Content starts

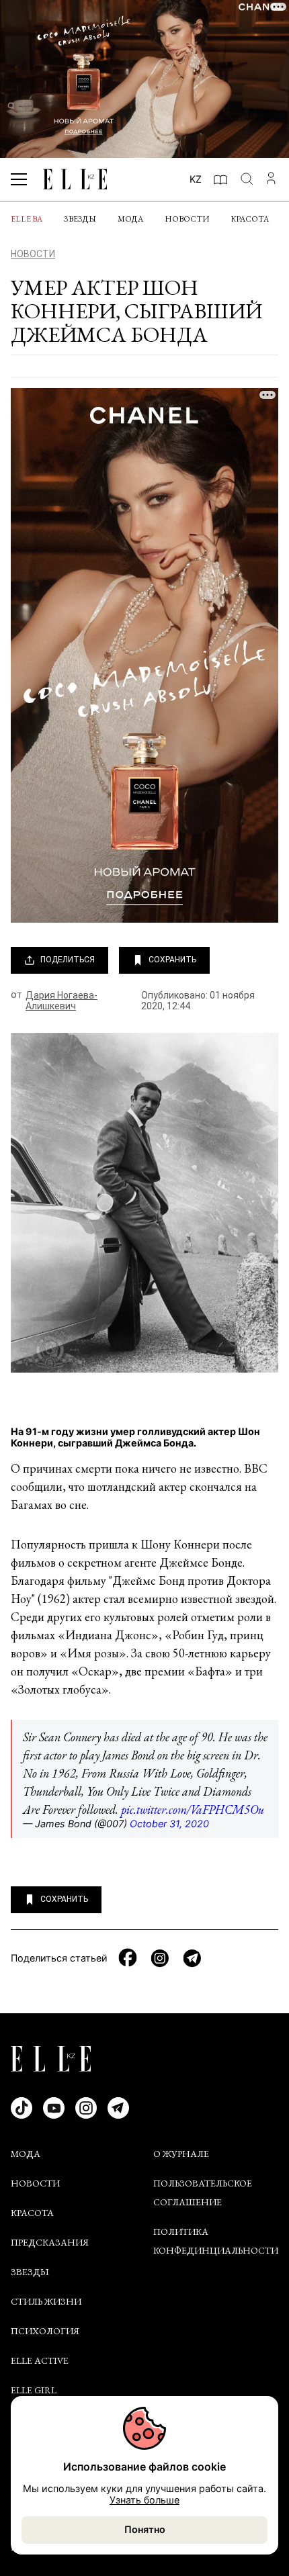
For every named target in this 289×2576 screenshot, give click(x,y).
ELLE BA (26, 219)
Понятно (144, 2529)
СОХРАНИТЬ (172, 959)
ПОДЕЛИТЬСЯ (67, 959)
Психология (45, 2331)
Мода (130, 219)
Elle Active (40, 2360)
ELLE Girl (33, 2390)
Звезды (80, 219)
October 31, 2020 (169, 1823)
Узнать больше (144, 2499)
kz (196, 179)
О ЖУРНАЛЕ (181, 2154)
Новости (187, 219)
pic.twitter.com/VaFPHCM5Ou (192, 1809)
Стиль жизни (46, 2301)
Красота (250, 219)
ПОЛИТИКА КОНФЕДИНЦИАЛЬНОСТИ (215, 2240)
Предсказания (50, 2242)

Content ends

--- TASK REQUIREMENTS ---
Each line of the data above is to be output exactly; the pictures are not to appear.

--- RESULT ---
For every named target in this 289×2576 screenshot, give click(x,y).
ELLE BA (26, 219)
Понятно (144, 2529)
СОХРАНИТЬ (172, 959)
ПОДЕЛИТЬСЯ (67, 959)
Психология (45, 2331)
Мода (130, 219)
Elle Active (40, 2360)
ELLE Girl (33, 2390)
Звезды (80, 219)
October 31, 2020 (169, 1823)
Узнать больше (144, 2499)
kz (196, 179)
О ЖУРНАЛЕ (181, 2154)
Новости (187, 219)
pic.twitter.com/VaFPHCM5Ou (192, 1809)
Стиль жизни (46, 2301)
Красота (250, 219)
ПОЛИТИКА КОНФЕДИНЦИАЛЬНОСТИ (215, 2240)
Предсказания (50, 2242)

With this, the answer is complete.